:: TEXT TO READ

Farmer John knows that an intellectually satisfied cow is a happy cow who will give more milk. He has arranged a brainy activity for cows in which they manipulate an M × N grid (1 ≤ M ≤ 15; 1 ≤ N ≤ 15) of square tiles, each of which is colored black on one side and white on the other side.

As one would guess, when a single white tile is flipped, it changes to black; when a single black tile is flipped, it changes to white. The cows are rewarded when they flip the tiles so that each tile has the white side face up. However, the cows have rather large hooves and when they try to flip a certain tile, they also flip all the adjacent tiles (tiles that share a full edge with the flipped tile). Since the flips are tiring, the cows want to minimize the number of flips they have to make.

Help the cows determine the minimum number of flips required, and the locations to flip to achieve that minimum. If there are multiple ways to achieve the task with the minimum amount of flips, return the one with the least lexicographical ordering in the output when considered as a string. If the task is impossible, print one line with the word “IMPOSSIBLE”.

Input

Line 1: Two space-separated integers: M and N
Lines 2..M+1: Line i+1 describes the colors (left to right) of row i of the grid with N space-separated integers which are 1 for black and 0 for white

Output

Lines 1..M: Each line contains N space-separated integers, each specifying how many times to flip that particular location.

Sample Input

4 4
1 0 0 1
0 1 1 0
0 1 1 0
1 0 0 1

Sample Output

0 0 0 0
1 0 0 1
1 0 0 1
0 0 0 0

解题报告

只要确定第一行，下面的行就都确定了，枚举第一行即可，复杂度o(N*M * 2^N)

::::
:: GIVEN MATERIAL

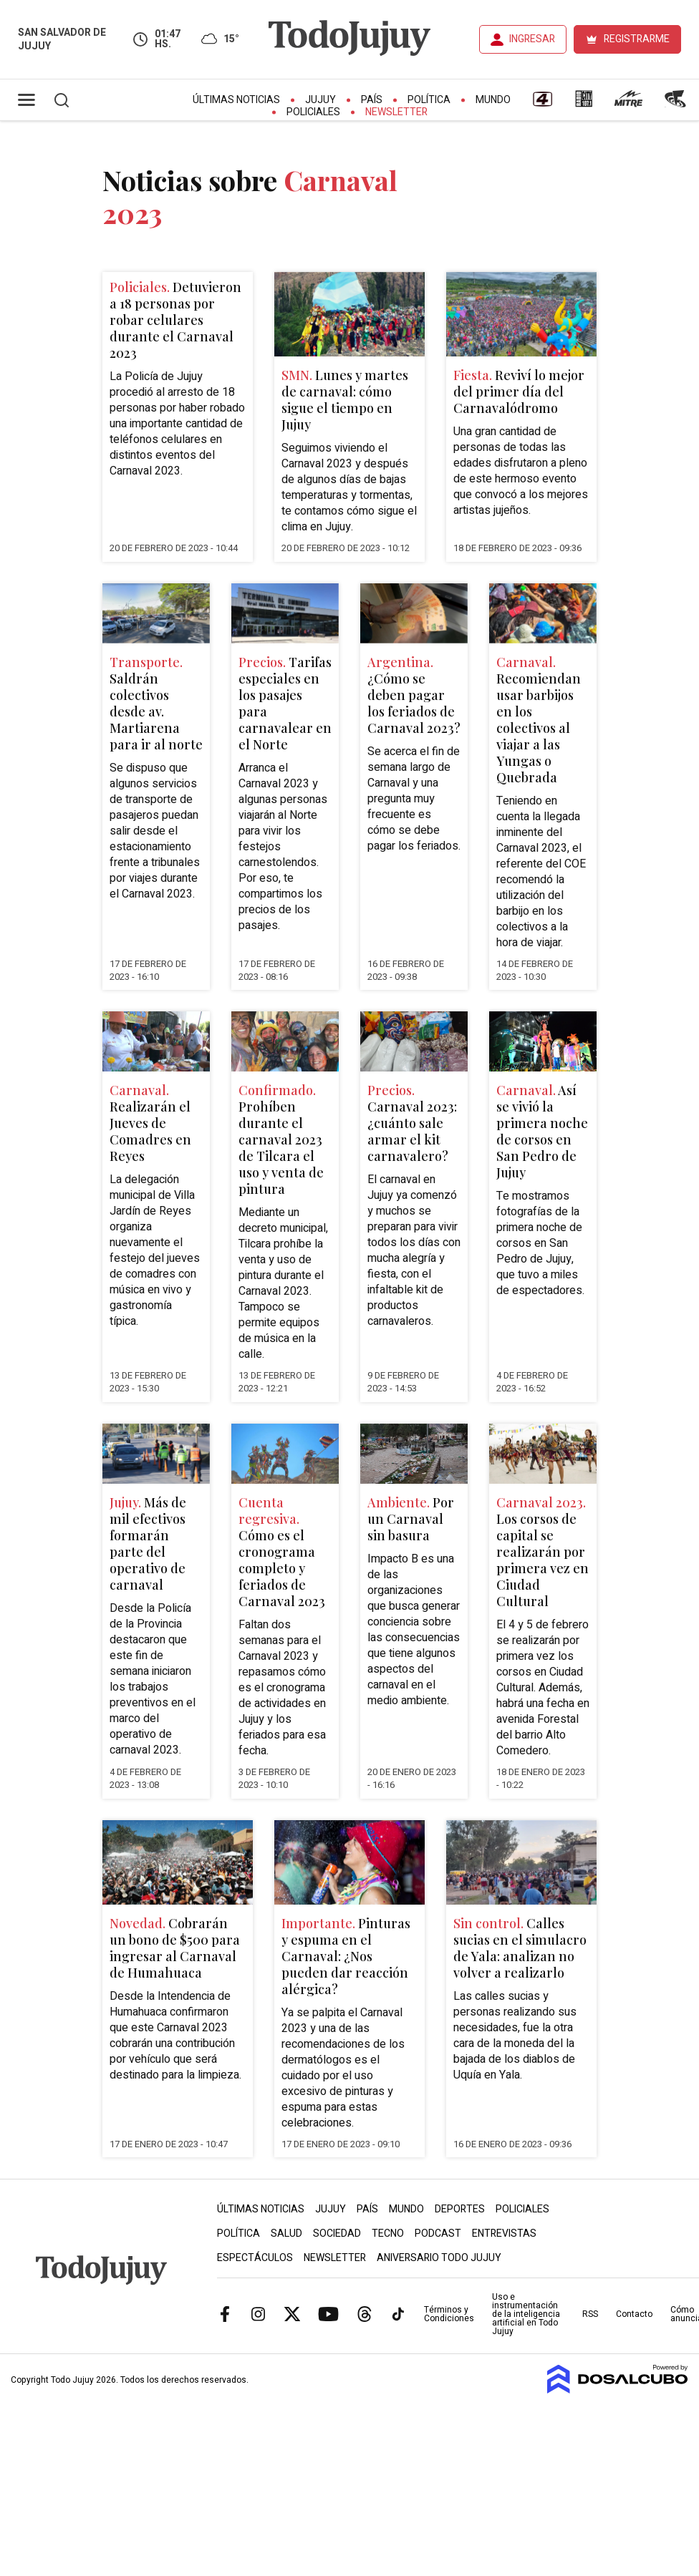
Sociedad (337, 2233)
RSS (590, 2314)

::::

WHAT TO PRODUCE »
Print the passage of the tile-flipping problem that opens with the words containing "Farmer John knows" and closes with "have to make.", copying it word for word.

EXERCISE OUTPUT »
Farmer John knows that an intellectually satisfied cow is a happy cow who will give more milk. He has arranged a brainy activity for cows in which they manipulate an M × N grid (1 ≤ M ≤ 15; 1 ≤ N ≤ 15) of square tiles, each of which is colored black on one side and white on the other side.

As one would guess, when a single white tile is flipped, it changes to black; when a single black tile is flipped, it changes to white. The cows are rewarded when they flip the tiles so that each tile has the white side face up. However, the cows have rather large hooves and when they try to flip a certain tile, they also flip all the adjacent tiles (tiles that share a full edge with the flipped tile). Since the flips are tiring, the cows want to minimize the number of flips they have to make.